Data Preprocessing: The dataset, cs448b_ipasn.csv, includes a date column which is converted to a datetime format. From this date, the 'day of the year' is extracted and used as a numerical feature. Along with 'day_of_year', other relevant numerical features include 'l_ipn', 'r_asn', and 'f'. These features are selected for analysis after conversion and extraction.
Feature Scaling: The numerical features are standardized using StandardScaler to ensure that all features contribute equally to the anomaly detection process.
Anomaly Detection: The Isolation Forest algorithm, an unsupervised learning method designed to identify anomalies, is applied to the scaled features. The model is configured with a contamination rate of 1%, indicating the expected proportion of outliers. Anomalies are flagged as -1 and normal data as 1.
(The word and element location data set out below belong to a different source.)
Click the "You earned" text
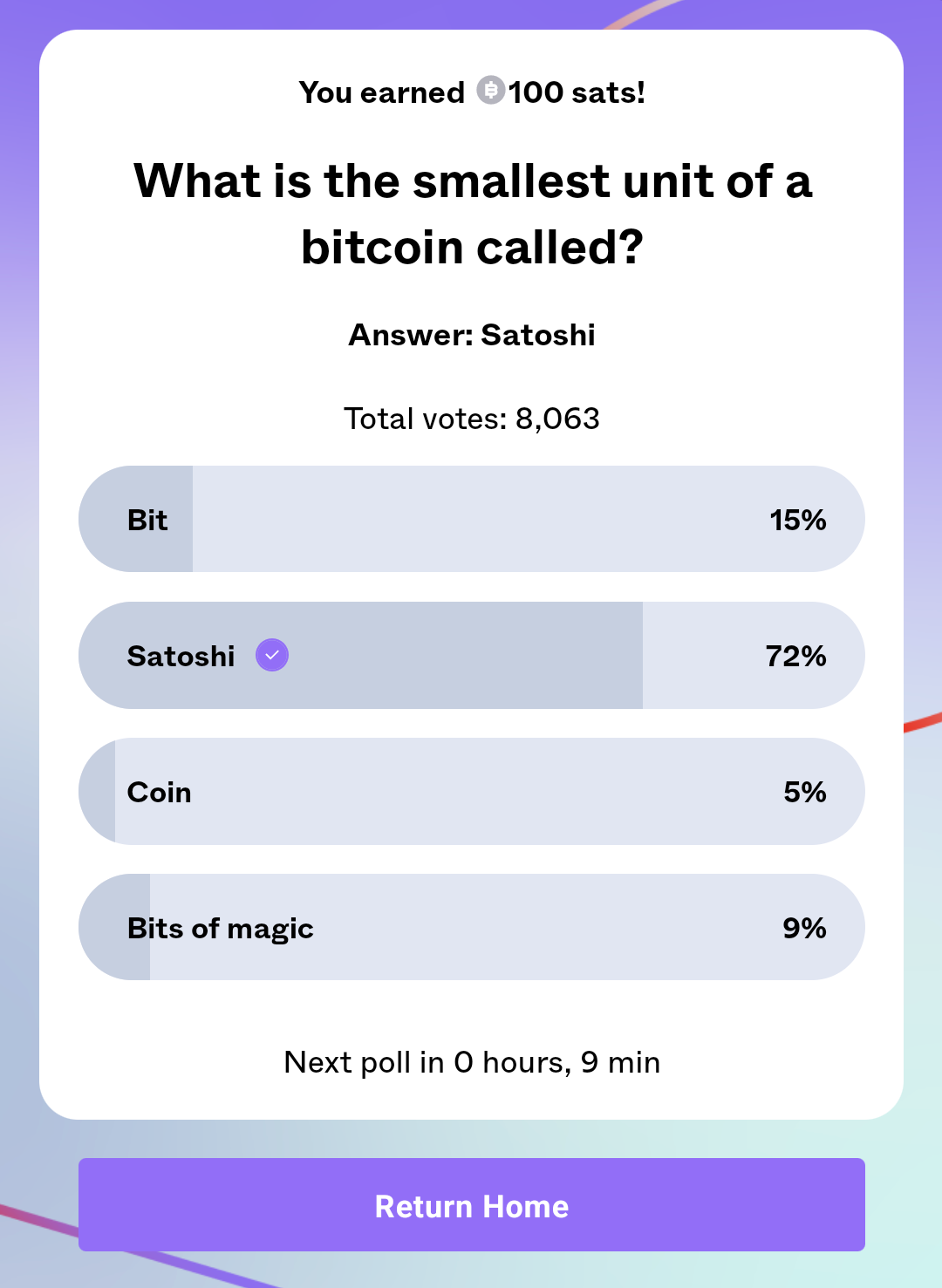 [381, 92]
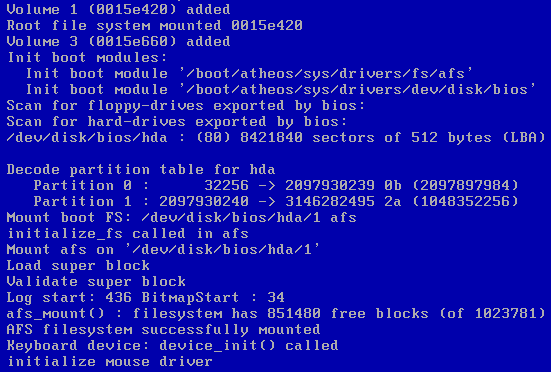Click 'AFS filesystem successfully mounted' message
Image resolution: width=551 pixels, height=372 pixels.
163,330
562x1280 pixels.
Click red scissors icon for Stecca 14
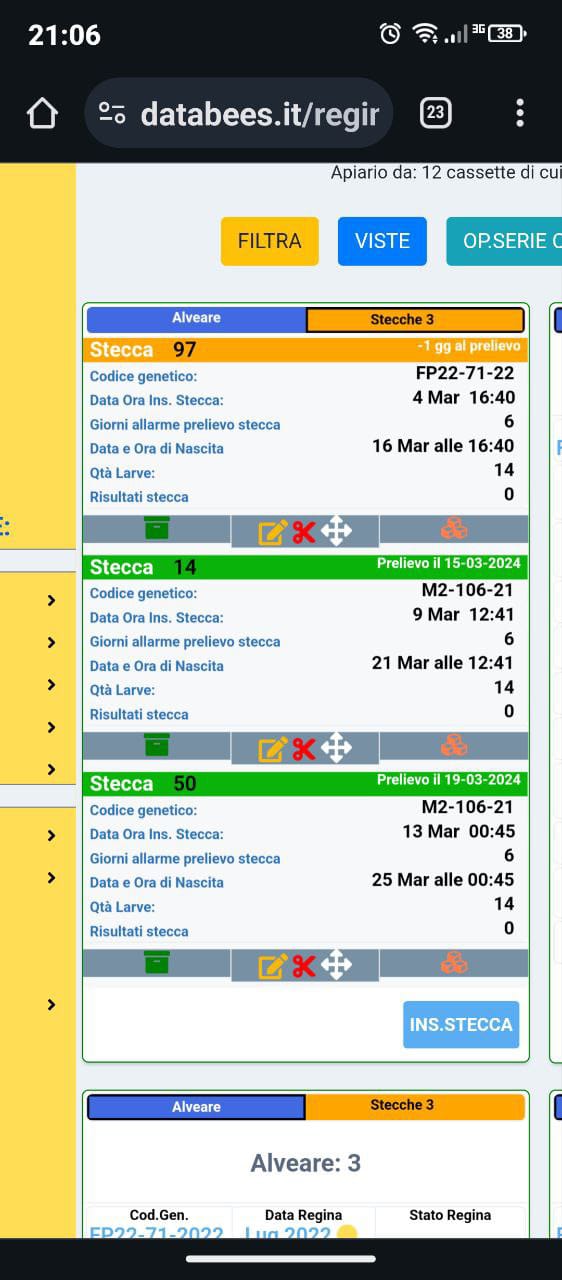[x=304, y=748]
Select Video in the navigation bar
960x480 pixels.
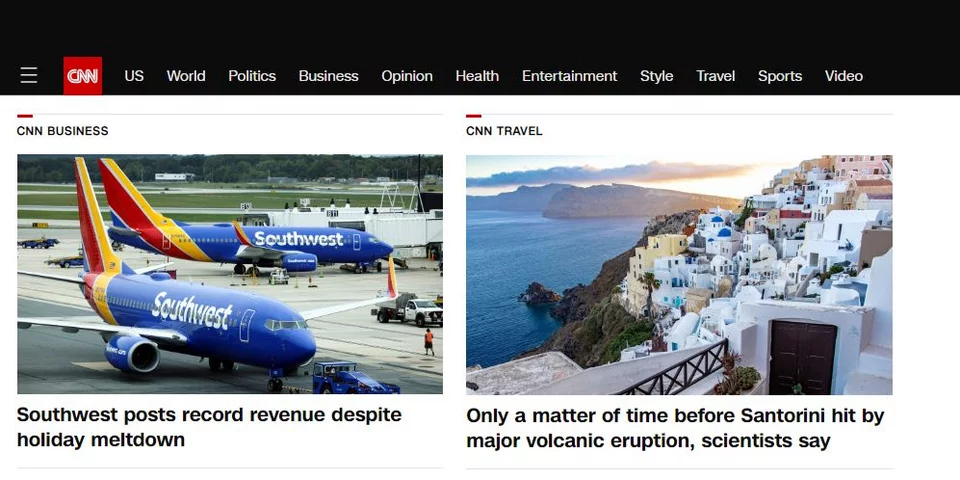point(843,76)
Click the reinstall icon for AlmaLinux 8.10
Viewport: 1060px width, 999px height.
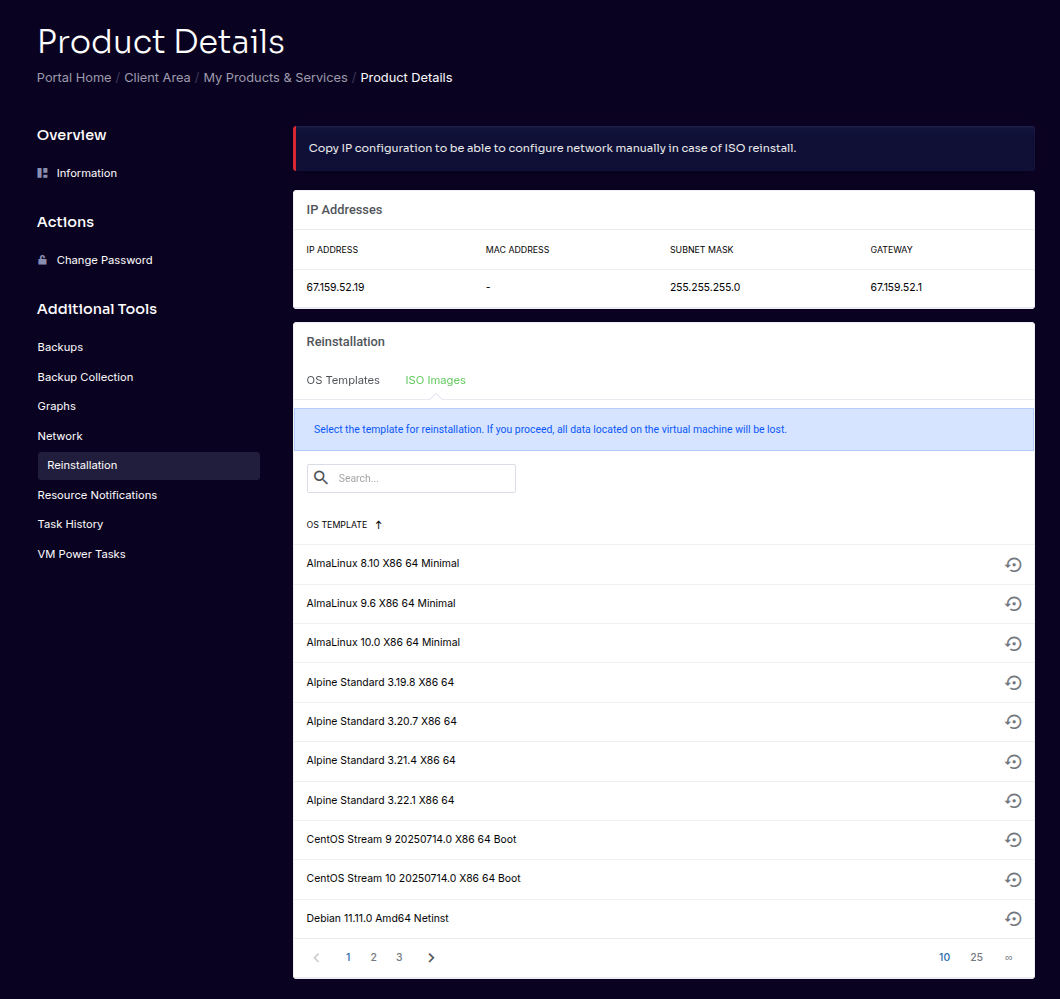pyautogui.click(x=1013, y=564)
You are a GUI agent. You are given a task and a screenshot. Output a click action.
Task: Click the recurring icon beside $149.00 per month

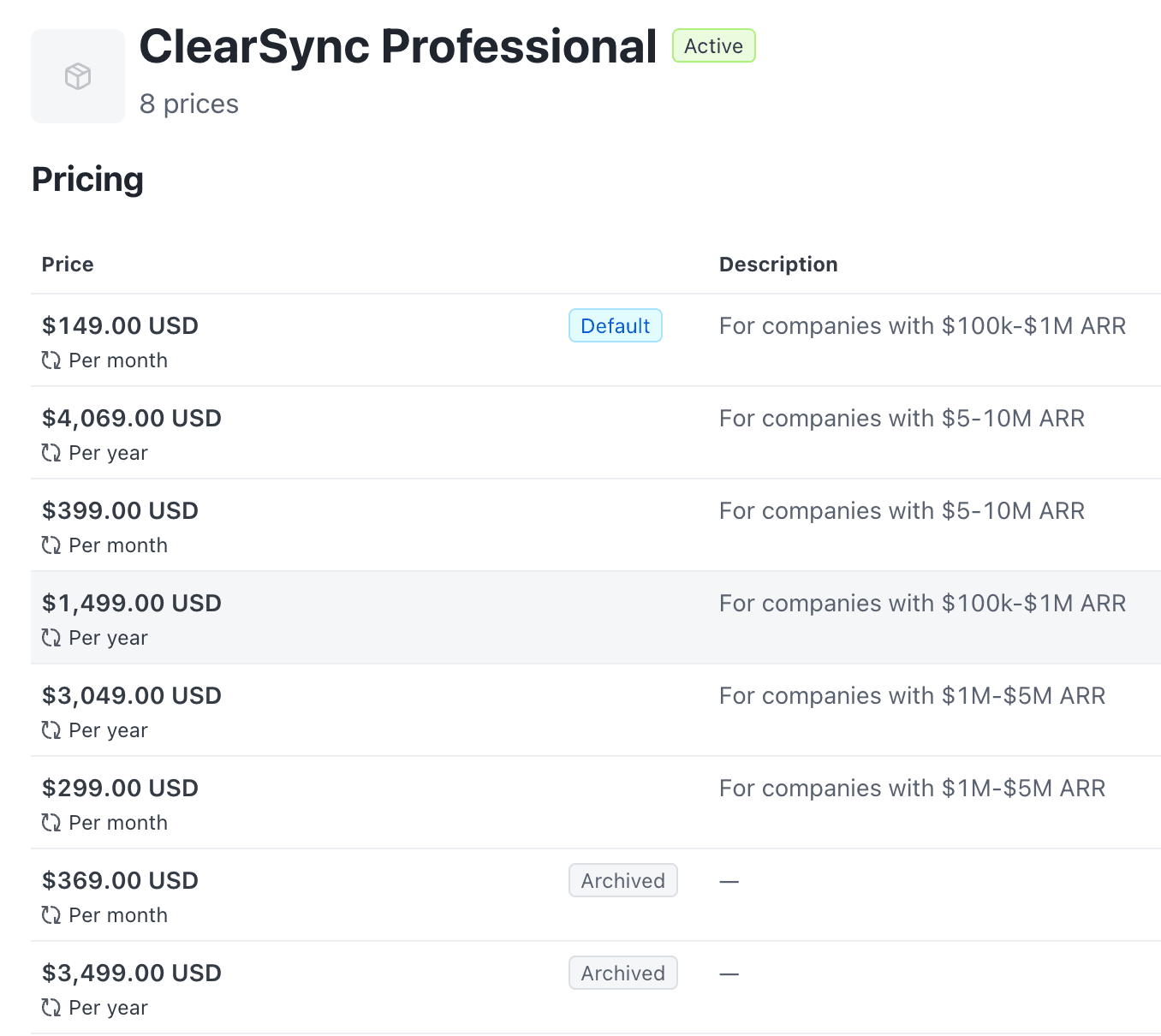(51, 360)
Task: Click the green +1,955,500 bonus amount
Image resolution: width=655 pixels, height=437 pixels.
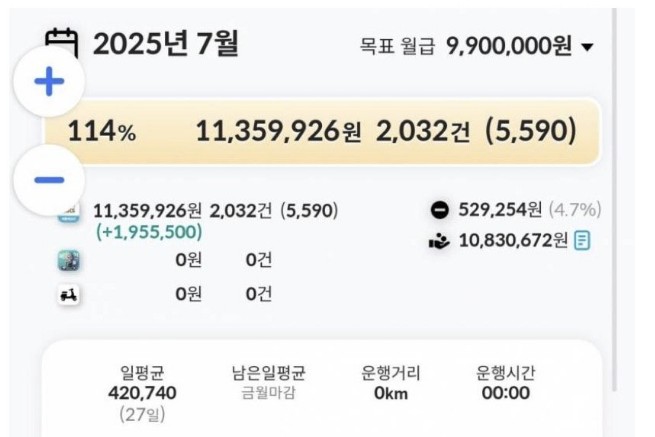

Dimensionality Reduction: To facilitate visualization, the data is first reduced to two dimensions using Principal Component Analysis (PCA). Subsequently, t-Distributed Stochastic Neighbor Embedding (t-SNE) is employed to further reduce the dimensionality and enhance the separation between anomalies and normal data.
Visualization: The results are visualized using a scatter plot where t-SNE components are plotted, and anomalies are highlighted in red while normal data points are in blue. This visualization aids in understanding the distribution and separation of anomalies within the network traffic data.
Conclusion: The combination of Isolation Forest for anomaly detection and t-SNE for visualization provides a comprehensive view of anomalous patterns in network traffic. This approach can be instrumental for network security and monitoring applications by effectively identifying and visualizing unusual behavior.